Frequently Asked Questions
|When should I use the GRA
|General Research Application Instructions: 1. This form is used to apply for initial REB review of most new research projects (except for studies listed in point 2) 2. Do not use this form for Chart reviews, Prospective databases, or Human tissue research. Specialized forms are available on our website. 3. Please answer all questions. If your application is incomplete it cannot be reviewed. Guidance on specific topics is available on the Guidelines section of our website. 4. The deadlines for submissions are the second and the last Tuesday of every month (4.00 pm). The REB meets on the first Wednesday and the third Tuesday of every month. Researchers can expect to receive the results of the review within 10 days of the REB meeting. 5. If you are an Undergrad or Master’s student at McMaster University doing minimal risk health science research, please note that there is no deadline for submission. The SRC is a subcommittee of the HIREB and in some cases an application may be referred to the HIREB for additional review. The approval process generally takes 4-5 weeks. 6. Good Clinical Practice (GCP) and Tri-Council Policy (TCPS) Training Requirements : All local principal investigators (LPIs) involved in clinical trials, as defined by the Tri-Council Policy Statement on the Ethical Conduct for Research Involving Humans (TCPS), are required to provide proof of GCP training when submitting an application to the Hamilton Integrated Research Ethics Board. Refer to Section 2-Question 1. For all other (non-clinical trial) research, the LPI will be required to provide proof of completion of either the TCPS2: CORE (Course of Research Ethics http://tcps2core.ca/welcome ) online training or of GCP training by appending their certificate to the REB application. 7. If you have any questions about REB forms, requirements or processes, please contact: Research Ethics Officer: email@example.com or 905-521-2100, ext 44574
Human Tissue Application
|When to use the Human Tissue/Blood/Body Fluid Form
|Application for the Use of Human Tissue/Blood/Body Fluid for Research Purposes In accordance with Tri-Council Policy, research studies requiring collection or access to human tissue must be reviewed and approved by the Human Tissue Committee (HTC), a sub-committee of HIREB. 1. An application for the study of human tissue for research purposes can arise for several reasons: a) as a retrospective study of tissue previously collected, i.e. archived or banked tissue b) as part of an ongoing clinical trial to gather relevant trial-specific information or as part of a prospective study that requires collection of the use of excess tissue./blood/body fluid from patients and directly related to the objectives of the research project. c) as a prospective study of tissue collected for a specific research study. d) as a collection of tissue/blood/body fluid for research purposes, internally or externally in case of limited sampling. 2. Prior to a submission of the application to HTC, the application form and research plan must first be submitted to site group members of the HTC: a representative of clinical site group/program leader and a site group pathologist. These members will evaluate the scientific value, availability of tissue, and utilization priority of the tissue for the submitted application. Signatures of these site group members are required to acknowledge that appropriate tissue is available at source for the proposed project and that there is demonstrable scientific merit for the proposed project. 3. There is no submission deadline.

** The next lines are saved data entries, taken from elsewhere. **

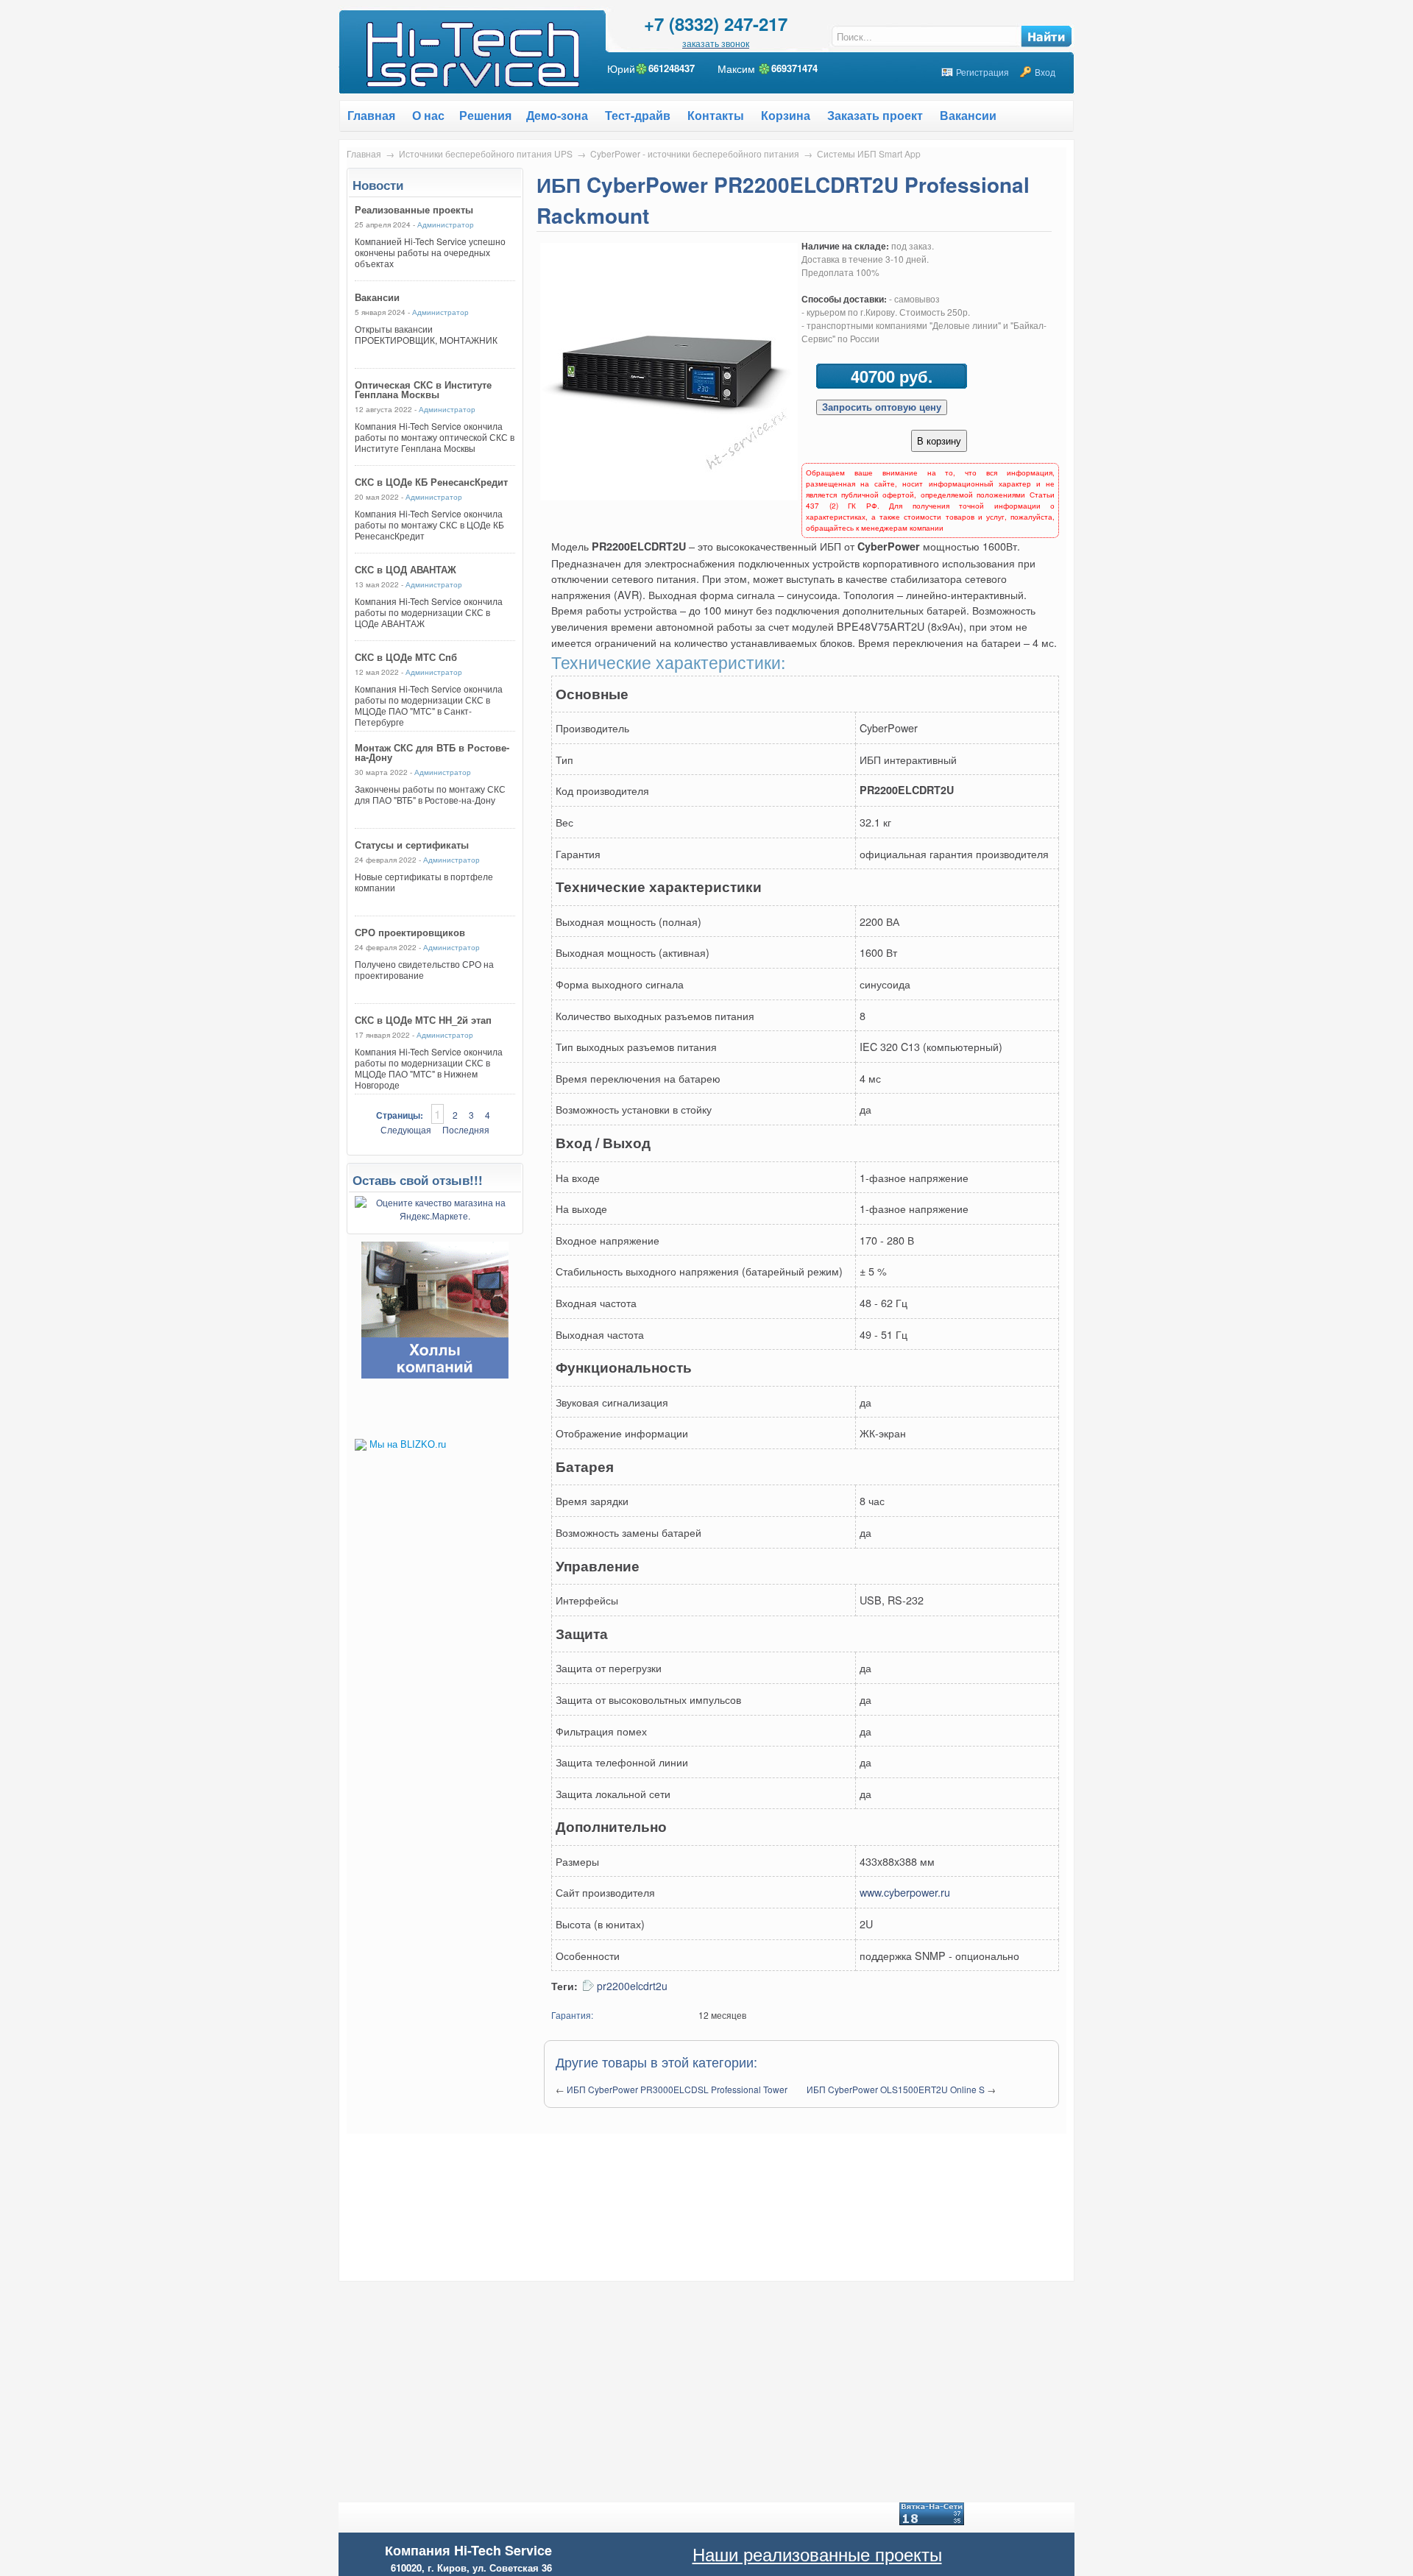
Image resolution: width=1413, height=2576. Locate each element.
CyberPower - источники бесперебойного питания (694, 153)
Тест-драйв (637, 115)
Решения (485, 115)
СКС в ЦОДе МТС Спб (406, 657)
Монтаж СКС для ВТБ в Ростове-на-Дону (432, 752)
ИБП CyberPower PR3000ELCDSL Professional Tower (677, 2089)
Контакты (715, 115)
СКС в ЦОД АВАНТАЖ (405, 569)
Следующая (405, 1129)
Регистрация (982, 72)
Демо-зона (557, 115)
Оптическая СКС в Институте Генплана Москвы (423, 389)
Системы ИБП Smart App (869, 153)
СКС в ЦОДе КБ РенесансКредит (431, 482)
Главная (364, 153)
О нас (428, 115)
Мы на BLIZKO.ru (407, 1444)
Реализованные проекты (414, 209)
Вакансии (968, 115)
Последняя (465, 1129)
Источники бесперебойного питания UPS (486, 153)
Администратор (445, 224)
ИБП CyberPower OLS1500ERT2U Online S (896, 2089)
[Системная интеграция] (435, 1374)
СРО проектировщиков (410, 932)
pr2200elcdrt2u (632, 1985)
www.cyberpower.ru (905, 1892)
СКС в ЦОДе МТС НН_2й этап (423, 1020)
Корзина (785, 115)
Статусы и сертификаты (412, 845)
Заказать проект (875, 115)
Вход (1045, 72)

Retrospective Review of Medical Charts/Health Data
|When to use the Application for Retrospectve Review of Medical Charts & Health Data
|Retrospective Review of Medical Charts & Health Data Instructions: You can use this form if the research does not involve contacting patients, or is of quality assurance nature. Privacy Tutorial: All Investigators (including students) conducting retrospective review of health records are required to provide evidence of training for privacy protection of human subjects prior to submission of this Application. This requirement for training may be met by completing the brief web-based program located on the HiREB website at: http://www.hireb.ca/resources/links/. Upon successful completion of the tutorial, print a certificate for your own record and enter the certificate number in the appropriate place on the Application. Quality Assurance and Research Studies – submit the Application form, together with supporting documentation. Applications are not subject or submission deadlines. Applications are reviewed by the Research Ethics Board and the Privacy Office. When in doubt, refer to the HiREB Website Guidelines for examples of Quality Assurance activities, or contact the HiREB Office.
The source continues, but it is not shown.